8/9/04:  John 8: So Very Relevant to the Modern Church
     The patient people of the Phoenix Reformed Baptist Church endured the "second string" (i.e., Pastor Fry was on vacation) this past Lord's Day.  I spoke from John 8:21-59 in the AM (save) and PM (save) services.  Topics addressed included false faith, man's inabilities, Christ's deity, and the sacred cow of libertarian freedom (the denial of which prompted the transformation of surface level believers into rock-throwing blasphemers).  I also began addressing the biblical materials on justification and imputation in the adult Bible Study class (stream/save), though I did not get very far (started preaching a bit too much).

Angel Makes a Visit
     Lest some of you think you managed to convince me to abandon my sense of humor and the use of well crafted, purposeful, high-quality cartoons to make a point---you were wrong.  Angel has simply been swamped with "real life" and unable to carve out any time for us (can you imagine what he'd come up with regarding some of our rC friends?  Hey Angel, I have jpgs!).  He popped into channel today to let us know he's still kicking, busier than can be, but likes my fractals (see, a quality man there!).  While he was there I introduced him to my favorite sweater, the COOGI (face it: a Coogi tie or sweater is the closest thing to a wearable fractal made).  Who knows, maybe someday Angel will do a cartoon of me in a COOGI.  Then again, maybe not.  But be warned!  I shall be wearing a COOGI tie in the debate in November!  Bring sunglasses!
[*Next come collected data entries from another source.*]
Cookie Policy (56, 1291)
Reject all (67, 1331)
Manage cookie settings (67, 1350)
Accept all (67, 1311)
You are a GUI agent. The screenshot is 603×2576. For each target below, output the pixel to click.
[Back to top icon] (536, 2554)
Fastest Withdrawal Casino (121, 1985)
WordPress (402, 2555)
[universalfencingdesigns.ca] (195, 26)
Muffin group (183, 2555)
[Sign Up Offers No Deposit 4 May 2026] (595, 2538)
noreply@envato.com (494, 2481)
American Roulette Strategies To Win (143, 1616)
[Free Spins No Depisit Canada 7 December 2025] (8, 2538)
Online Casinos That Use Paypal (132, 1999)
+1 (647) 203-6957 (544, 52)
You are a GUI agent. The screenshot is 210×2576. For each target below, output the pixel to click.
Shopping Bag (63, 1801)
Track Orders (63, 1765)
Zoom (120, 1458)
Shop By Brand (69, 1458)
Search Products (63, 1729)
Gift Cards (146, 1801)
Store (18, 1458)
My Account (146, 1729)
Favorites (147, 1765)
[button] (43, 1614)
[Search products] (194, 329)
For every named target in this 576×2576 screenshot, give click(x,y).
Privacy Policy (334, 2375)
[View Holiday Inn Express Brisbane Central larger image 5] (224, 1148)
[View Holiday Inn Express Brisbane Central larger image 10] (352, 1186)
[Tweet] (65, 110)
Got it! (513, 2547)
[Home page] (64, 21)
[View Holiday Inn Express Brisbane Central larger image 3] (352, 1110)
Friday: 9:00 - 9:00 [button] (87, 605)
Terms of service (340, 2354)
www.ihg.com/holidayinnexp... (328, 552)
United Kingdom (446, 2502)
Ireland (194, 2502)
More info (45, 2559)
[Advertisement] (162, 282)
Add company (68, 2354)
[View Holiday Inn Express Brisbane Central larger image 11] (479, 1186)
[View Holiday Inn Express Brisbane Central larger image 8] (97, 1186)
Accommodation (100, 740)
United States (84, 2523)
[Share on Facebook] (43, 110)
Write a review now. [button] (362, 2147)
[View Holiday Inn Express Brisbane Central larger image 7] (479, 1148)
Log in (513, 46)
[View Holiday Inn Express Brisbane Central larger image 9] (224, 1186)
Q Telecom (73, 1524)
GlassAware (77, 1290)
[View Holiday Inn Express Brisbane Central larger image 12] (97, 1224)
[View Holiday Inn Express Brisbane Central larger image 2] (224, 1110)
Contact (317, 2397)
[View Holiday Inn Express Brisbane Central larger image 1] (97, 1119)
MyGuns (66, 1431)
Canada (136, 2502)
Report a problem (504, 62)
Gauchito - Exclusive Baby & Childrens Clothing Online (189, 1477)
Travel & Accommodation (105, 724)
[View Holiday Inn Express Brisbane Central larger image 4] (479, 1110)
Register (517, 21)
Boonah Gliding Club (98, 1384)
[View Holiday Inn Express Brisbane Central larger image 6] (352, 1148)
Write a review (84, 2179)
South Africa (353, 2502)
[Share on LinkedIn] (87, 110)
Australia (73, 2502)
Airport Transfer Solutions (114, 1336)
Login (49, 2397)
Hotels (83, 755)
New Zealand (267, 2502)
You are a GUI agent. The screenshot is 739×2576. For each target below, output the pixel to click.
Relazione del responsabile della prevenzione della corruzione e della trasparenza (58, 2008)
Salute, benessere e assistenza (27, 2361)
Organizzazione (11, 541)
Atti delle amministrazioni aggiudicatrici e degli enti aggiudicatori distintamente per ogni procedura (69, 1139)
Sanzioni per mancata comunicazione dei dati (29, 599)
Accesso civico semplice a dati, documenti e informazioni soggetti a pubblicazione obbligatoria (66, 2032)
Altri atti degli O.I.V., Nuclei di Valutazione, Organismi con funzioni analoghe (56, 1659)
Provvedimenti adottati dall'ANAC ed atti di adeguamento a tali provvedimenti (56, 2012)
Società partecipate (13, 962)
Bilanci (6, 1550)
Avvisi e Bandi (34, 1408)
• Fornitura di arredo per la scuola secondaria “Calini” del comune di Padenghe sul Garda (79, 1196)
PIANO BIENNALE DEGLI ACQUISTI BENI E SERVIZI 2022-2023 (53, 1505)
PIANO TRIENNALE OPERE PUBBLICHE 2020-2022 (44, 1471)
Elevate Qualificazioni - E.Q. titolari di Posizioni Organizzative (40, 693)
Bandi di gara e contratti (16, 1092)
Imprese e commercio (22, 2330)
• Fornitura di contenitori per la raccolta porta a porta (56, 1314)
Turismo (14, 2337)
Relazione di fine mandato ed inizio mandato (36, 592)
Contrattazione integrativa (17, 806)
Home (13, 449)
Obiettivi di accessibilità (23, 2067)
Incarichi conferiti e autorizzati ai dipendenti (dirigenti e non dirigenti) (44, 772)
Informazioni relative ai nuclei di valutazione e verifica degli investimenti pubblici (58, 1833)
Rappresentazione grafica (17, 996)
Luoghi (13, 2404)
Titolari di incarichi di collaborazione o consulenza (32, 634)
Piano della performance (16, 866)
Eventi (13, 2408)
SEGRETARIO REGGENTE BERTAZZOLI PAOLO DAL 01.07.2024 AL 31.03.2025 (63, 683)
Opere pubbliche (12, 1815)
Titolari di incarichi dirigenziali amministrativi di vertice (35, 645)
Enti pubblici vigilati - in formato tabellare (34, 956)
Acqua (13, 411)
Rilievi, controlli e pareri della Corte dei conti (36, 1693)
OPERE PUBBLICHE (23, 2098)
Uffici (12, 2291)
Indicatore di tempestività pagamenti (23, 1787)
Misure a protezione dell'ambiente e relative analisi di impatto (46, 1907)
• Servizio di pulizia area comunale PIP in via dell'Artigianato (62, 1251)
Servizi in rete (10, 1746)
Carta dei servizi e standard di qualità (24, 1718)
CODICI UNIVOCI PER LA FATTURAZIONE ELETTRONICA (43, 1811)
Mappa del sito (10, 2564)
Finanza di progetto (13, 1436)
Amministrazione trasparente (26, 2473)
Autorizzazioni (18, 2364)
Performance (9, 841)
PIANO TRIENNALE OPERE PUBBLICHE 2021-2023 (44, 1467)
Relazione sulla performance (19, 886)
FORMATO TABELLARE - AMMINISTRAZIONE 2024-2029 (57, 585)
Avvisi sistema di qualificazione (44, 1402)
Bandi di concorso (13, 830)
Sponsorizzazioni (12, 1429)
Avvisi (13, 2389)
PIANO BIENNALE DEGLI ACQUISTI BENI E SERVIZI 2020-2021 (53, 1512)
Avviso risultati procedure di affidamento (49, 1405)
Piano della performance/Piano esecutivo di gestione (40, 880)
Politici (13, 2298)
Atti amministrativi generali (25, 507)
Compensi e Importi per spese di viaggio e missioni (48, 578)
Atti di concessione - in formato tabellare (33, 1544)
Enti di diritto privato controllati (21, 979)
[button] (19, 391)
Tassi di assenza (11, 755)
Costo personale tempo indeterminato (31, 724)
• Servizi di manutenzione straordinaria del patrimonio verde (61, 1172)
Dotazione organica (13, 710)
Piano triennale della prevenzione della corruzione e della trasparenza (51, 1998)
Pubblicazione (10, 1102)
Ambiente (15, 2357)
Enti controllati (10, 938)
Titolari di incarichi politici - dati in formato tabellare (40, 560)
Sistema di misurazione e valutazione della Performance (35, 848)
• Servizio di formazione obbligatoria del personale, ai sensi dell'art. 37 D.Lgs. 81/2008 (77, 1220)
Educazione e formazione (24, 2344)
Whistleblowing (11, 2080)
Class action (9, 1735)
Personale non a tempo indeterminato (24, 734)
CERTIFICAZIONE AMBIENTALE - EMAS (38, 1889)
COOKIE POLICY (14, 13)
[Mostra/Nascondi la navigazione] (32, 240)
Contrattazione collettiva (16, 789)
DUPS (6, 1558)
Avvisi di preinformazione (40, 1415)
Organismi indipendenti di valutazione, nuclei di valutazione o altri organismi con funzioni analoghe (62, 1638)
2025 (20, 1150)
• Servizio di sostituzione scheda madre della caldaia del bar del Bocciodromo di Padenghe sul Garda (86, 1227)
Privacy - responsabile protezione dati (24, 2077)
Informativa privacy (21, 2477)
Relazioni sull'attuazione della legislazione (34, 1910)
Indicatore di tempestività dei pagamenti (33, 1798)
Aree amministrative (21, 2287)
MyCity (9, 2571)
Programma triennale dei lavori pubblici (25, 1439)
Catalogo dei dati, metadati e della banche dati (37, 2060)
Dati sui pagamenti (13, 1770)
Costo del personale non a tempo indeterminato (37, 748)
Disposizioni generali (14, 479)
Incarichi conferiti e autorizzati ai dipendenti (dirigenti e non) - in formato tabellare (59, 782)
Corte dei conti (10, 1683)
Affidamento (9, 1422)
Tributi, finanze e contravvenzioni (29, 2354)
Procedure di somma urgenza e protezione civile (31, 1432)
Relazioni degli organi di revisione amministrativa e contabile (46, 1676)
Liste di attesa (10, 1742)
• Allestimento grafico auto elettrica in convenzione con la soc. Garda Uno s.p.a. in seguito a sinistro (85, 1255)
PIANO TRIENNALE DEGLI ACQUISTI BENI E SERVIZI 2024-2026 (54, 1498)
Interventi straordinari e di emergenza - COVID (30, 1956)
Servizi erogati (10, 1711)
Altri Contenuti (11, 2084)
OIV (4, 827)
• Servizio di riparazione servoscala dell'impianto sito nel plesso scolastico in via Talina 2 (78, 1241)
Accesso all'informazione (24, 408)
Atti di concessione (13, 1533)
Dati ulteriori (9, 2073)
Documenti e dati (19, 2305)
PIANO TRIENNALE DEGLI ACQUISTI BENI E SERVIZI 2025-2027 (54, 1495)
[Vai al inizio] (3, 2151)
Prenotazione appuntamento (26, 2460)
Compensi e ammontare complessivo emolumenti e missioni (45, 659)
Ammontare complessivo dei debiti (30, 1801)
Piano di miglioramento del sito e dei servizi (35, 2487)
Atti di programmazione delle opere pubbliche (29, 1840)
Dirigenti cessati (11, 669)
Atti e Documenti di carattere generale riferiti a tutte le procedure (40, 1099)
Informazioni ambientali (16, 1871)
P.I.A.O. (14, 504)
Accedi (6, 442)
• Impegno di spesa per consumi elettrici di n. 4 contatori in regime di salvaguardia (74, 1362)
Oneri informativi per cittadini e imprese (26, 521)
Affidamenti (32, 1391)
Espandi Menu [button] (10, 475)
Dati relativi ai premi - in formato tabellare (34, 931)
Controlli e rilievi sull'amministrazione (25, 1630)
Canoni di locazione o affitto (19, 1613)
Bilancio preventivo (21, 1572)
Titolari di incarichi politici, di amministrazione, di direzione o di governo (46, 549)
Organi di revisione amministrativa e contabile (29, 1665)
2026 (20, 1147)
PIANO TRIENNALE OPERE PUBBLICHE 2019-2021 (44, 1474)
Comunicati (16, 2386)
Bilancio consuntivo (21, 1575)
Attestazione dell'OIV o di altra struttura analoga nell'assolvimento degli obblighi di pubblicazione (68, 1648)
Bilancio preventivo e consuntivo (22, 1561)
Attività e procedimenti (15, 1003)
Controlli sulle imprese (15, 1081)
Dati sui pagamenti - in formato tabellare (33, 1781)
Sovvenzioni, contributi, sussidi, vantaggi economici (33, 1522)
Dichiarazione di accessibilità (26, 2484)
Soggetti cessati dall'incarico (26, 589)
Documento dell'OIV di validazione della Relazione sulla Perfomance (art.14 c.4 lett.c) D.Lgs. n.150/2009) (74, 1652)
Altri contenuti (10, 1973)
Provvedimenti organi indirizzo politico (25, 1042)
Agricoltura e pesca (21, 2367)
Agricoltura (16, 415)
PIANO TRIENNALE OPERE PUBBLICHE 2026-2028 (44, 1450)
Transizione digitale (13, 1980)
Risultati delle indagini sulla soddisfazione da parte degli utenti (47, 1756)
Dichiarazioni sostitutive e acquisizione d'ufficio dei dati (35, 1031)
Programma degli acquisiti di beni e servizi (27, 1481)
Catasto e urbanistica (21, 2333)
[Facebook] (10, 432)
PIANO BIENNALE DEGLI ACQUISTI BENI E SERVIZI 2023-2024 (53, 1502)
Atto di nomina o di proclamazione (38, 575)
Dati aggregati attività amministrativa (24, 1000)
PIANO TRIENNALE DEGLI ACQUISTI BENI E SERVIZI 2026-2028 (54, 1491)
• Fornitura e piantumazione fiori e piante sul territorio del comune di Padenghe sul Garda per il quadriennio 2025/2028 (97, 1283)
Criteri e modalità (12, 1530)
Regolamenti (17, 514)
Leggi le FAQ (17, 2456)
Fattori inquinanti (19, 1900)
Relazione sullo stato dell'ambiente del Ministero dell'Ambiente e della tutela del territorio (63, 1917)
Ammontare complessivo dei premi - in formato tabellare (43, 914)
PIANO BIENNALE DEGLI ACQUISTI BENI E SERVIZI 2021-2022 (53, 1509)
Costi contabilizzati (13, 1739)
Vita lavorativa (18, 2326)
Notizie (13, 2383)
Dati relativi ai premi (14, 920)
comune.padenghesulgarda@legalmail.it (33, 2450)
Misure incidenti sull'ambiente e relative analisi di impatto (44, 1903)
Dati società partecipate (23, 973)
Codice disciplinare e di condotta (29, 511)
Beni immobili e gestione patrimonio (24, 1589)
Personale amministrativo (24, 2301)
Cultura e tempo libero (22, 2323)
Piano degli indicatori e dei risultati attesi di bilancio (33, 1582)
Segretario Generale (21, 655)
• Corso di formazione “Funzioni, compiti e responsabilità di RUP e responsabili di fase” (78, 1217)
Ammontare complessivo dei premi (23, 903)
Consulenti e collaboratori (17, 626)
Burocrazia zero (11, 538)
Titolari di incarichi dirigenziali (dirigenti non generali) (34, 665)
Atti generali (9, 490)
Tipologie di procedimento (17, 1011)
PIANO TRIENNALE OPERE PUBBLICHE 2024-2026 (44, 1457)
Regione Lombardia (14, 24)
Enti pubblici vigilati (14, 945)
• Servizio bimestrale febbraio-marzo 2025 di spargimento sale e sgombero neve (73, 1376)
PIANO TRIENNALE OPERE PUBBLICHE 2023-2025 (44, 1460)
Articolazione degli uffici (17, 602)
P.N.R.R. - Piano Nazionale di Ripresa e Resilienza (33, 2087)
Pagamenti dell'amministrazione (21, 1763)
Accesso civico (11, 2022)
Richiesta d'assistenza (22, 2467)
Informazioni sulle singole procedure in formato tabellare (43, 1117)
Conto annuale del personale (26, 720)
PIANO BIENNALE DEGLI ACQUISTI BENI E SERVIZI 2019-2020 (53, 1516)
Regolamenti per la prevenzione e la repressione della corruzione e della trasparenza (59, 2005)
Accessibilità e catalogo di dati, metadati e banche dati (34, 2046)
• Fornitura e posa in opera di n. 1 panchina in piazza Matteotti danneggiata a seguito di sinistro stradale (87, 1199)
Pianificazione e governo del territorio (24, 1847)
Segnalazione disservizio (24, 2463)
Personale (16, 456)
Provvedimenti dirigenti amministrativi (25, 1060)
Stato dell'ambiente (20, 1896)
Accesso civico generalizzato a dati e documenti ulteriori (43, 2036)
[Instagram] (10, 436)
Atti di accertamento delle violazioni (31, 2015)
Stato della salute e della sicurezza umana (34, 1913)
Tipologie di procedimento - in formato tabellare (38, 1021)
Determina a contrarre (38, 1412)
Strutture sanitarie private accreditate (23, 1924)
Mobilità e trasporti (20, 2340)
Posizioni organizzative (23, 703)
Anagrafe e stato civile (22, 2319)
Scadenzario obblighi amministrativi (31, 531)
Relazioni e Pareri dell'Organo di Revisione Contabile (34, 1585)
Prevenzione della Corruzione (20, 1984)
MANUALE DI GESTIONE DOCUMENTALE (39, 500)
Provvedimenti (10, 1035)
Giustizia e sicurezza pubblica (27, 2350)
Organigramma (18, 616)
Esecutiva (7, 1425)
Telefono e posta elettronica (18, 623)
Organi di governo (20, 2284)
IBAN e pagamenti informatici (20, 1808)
8/8/04: Overheard from the rC camp:
    
I can’t tell you how many times I’ve heard people argue that Reformed theology is unbalanced because it is “so focused on Paul.”  I remember Roman Catholic apologist Art Sippo rant on and on about developing a doctrine of justification from other sources, and quoting Peter’s statement that there are hard things to understand in Paul as grounds for his view.  I’ve heard Mormons do the very same thing.  The text says,

 2 Peter 3:14-18   14 Therefore, beloved, since you look for these things, be diligent to be found by Him in peace, spotless and blameless,  15 and regard the patience of our Lord as salvation; just as also our beloved brother Paul, according to the wisdom given him, wrote to you,  16 as also in all his letters, speaking in them of these things, in which are some things hard to understand, which the untaught and unstable distort, as they do also the rest of the Scriptures, to their own destruction.  17 You therefore, beloved, knowing this beforehand, be on your guard so that you are not carried away by the error of unprincipled men and fall from your own steadfastness,  18 but grow in the grace and knowledge of our Lord and Savior Jesus Christ. To Him be the glory, both now and to the day of eternity. Amen.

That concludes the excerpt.